愛知)ある「孤独死」が変えた地域 町内会長の決断

2019年04月11日朝日新聞

 
 2006年秋、愛知県安城市城南町で独り暮らしをしていた男性が「孤独死」した。遺体が発見されたのは死の約1週間後。町内会長はショックを受けた。男性とは顔見知りだった。「同じ町内で孤独死が起きるなんて」。決心した。二度と孤独死を出さない町を作ろうと。

 「でも、何から手を付ければよいのか、さっぱりわからなかった」。当時の町内会長、藤野千秋さん(77)は振り返る。石油会社のサラリーマンを定年退職後、退屈しのぎに町内会の活動に携わり、04年に会長になっていた。でも自分の住む町なのに、どこにどんな人が住んでいるのか知らないことに、気づいた。

 「孤独死」から1年後に手探りで始めたのが、「支え合いマップ」作りだ。

 まず、ご近所同士の情報をもとに、災害時などに支援が必要な人の家をリストアップした。高齢者夫婦や独居、障害者のいる世帯を、色分けしてマップに落とし込み、それぞれ隣人らに支援をお願いした。約500軒の町内を20~30軒ごとに分け、各区域の住民に「世話焼きさん」を決めた。

 マップの情報は町内会の内部にとどめていたが、町全体で支援が必要な場合は情報を広く共有しなければいけない。プライバシーの問題にぶち当たった。

 町内を一人歩きする認知症の高齢女性がいた。家族も、気づかないうちに外出するので困っていた。地域で見守る必要があると考えた藤野さんは、家族に「プライバシーも大切だが、命が一番大事」と情報公開の必要性を訴えた。

 「最初は戸惑った」と、要請を受けた北川弘巳さん(78)は思い返す。「当時は、母親が認知症だと周囲に知られるのが恥ずかしかった」と打ち明ける。家族会議を開いた。結論は「家族だけで支えるのは限界。オープンにして皆さんに手助けしてもらおう」。
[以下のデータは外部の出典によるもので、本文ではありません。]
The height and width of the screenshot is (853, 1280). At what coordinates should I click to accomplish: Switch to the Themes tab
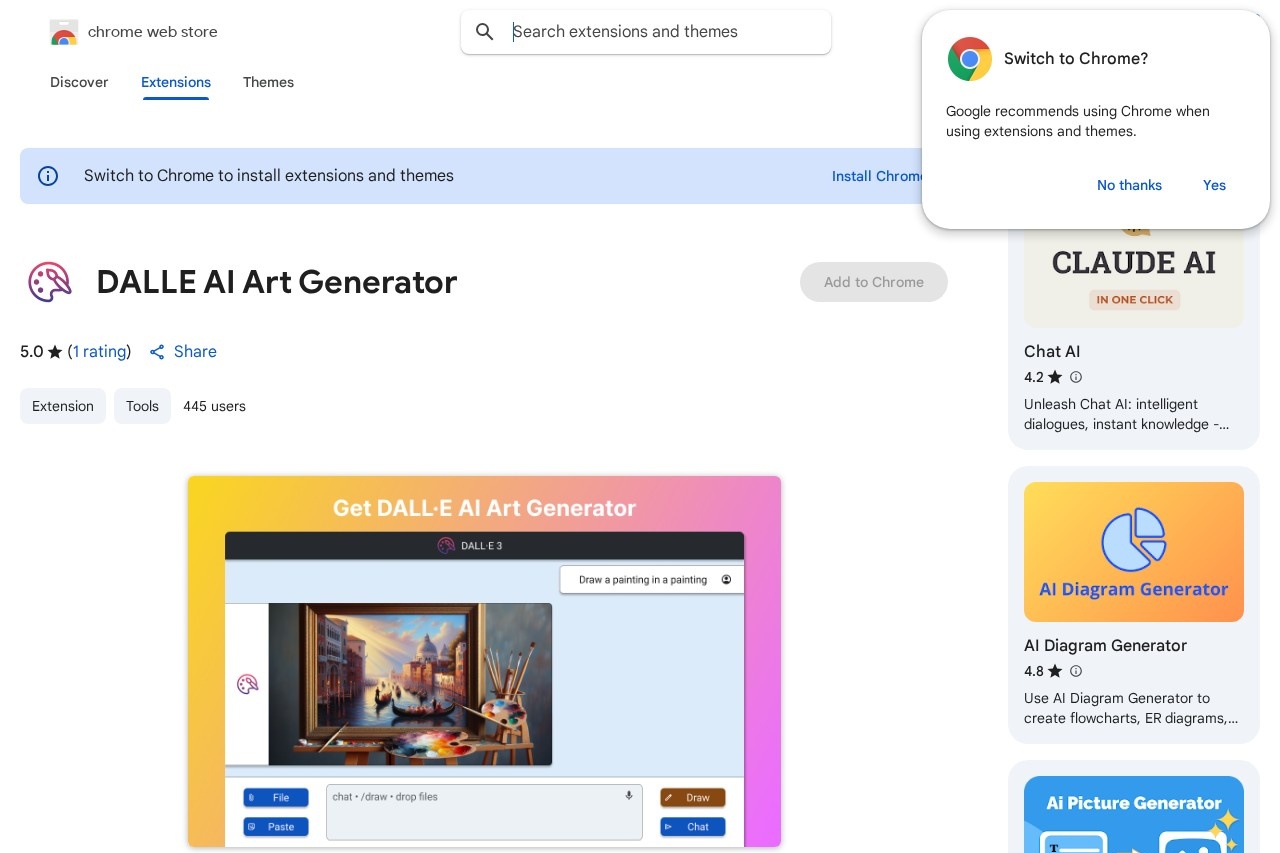pyautogui.click(x=268, y=82)
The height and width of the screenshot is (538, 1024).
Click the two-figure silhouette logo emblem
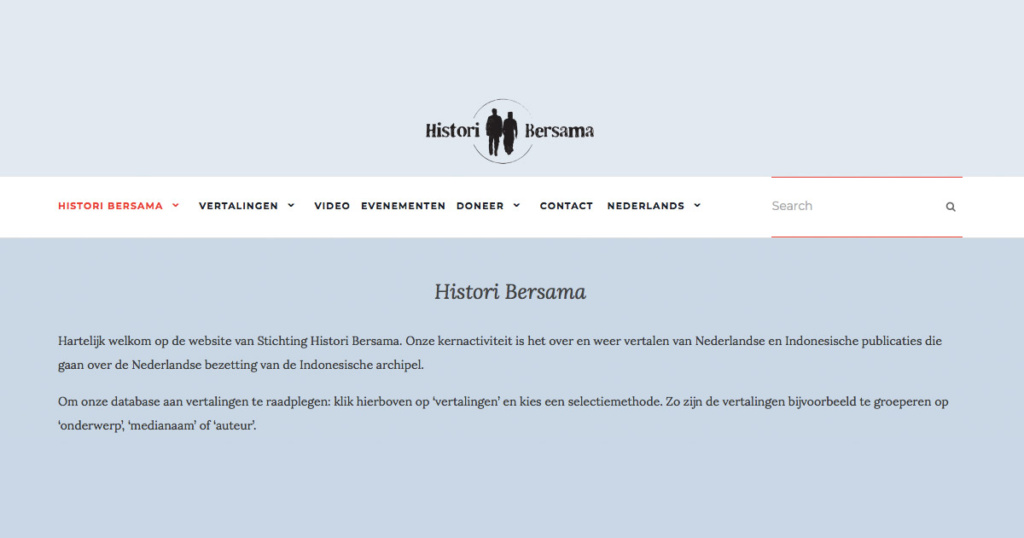pyautogui.click(x=502, y=131)
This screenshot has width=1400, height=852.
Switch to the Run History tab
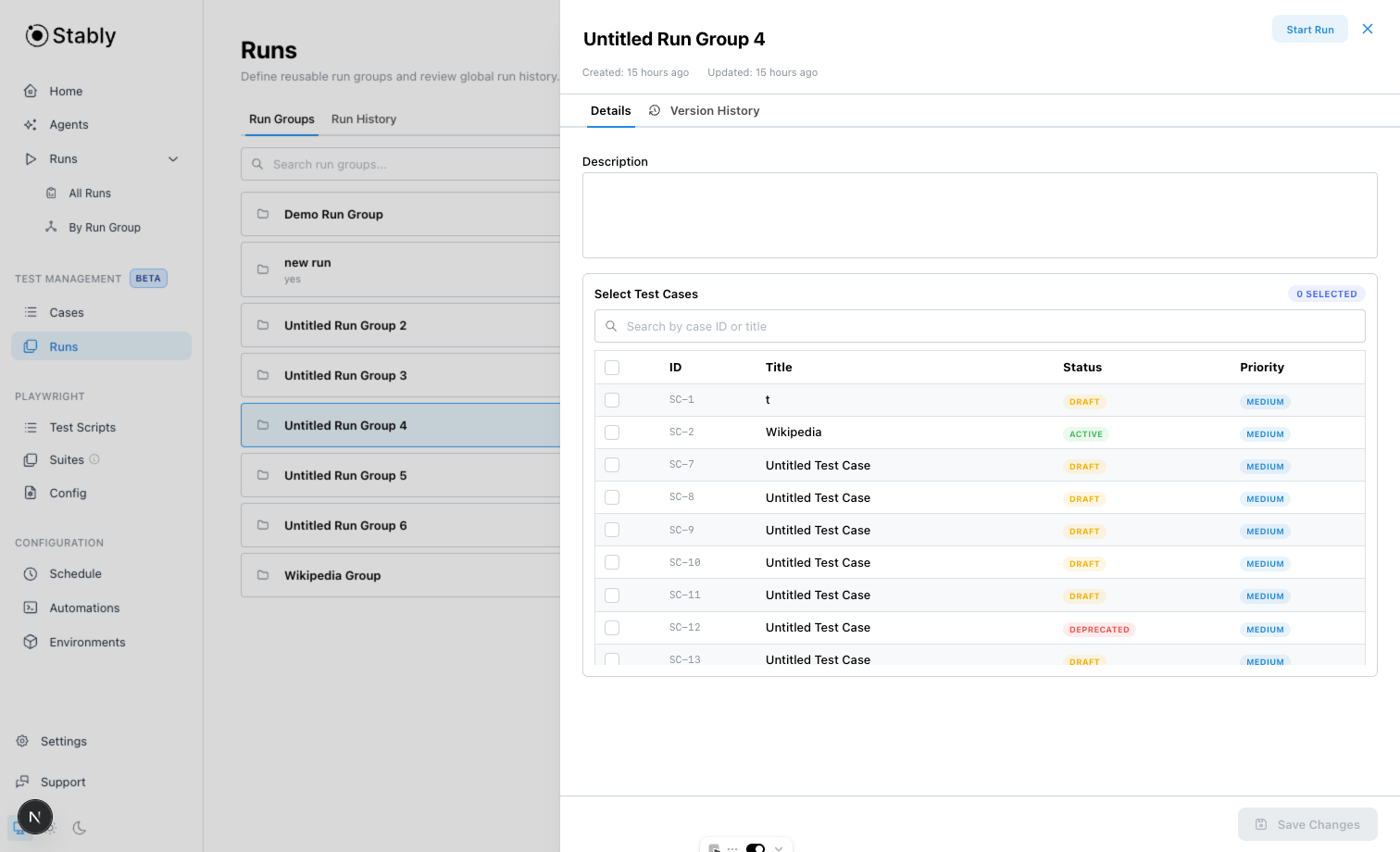coord(364,119)
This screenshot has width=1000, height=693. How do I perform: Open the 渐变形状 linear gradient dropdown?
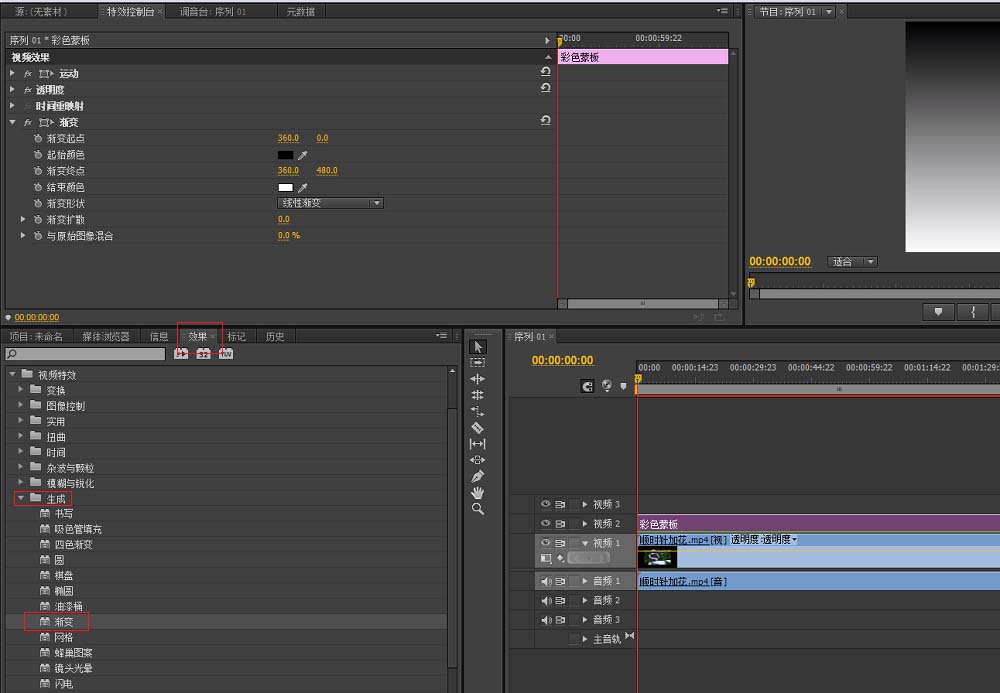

 家族で母親の名前や顔写真、認知症の状態、連絡先を載せたチラシを作り、町内会で配ってもらった。その後、北川さん自身も町内会で「マップ」作りに参加することになる。いまや藤野さんの良き相棒だ。

 その後も、課題が見つかるたびに、地域住民による解決の糸口を探ってきた。他人の家の中をのぞく発達障害の中学生がいると母親と相談して情報を公開、町全体で見守るようにした。視覚障害者の夫婦には日常的な散歩や買い物に付き添う態勢を作った。

 藤野さんは、マップ作りの効用を①町内の課題を発見・確認する②当事者の了解のもと、情報を公開することで地域で問題を共有して解決する主体性が生まれる③地域だけでは解決が難しい場合、福祉のプロである市社会福祉協議会に相談する連携が生まれることだという。
 町内会長は16年に交代したが、いまも毎日、町内会の事務所に顔を出す。自主防災会の会長として災害時に要支援者を支える態勢作りなどに取り組む。「課題があるとわかったら、すぐ行動したくなる」

 あれ以来、町内で孤独死は起きていない。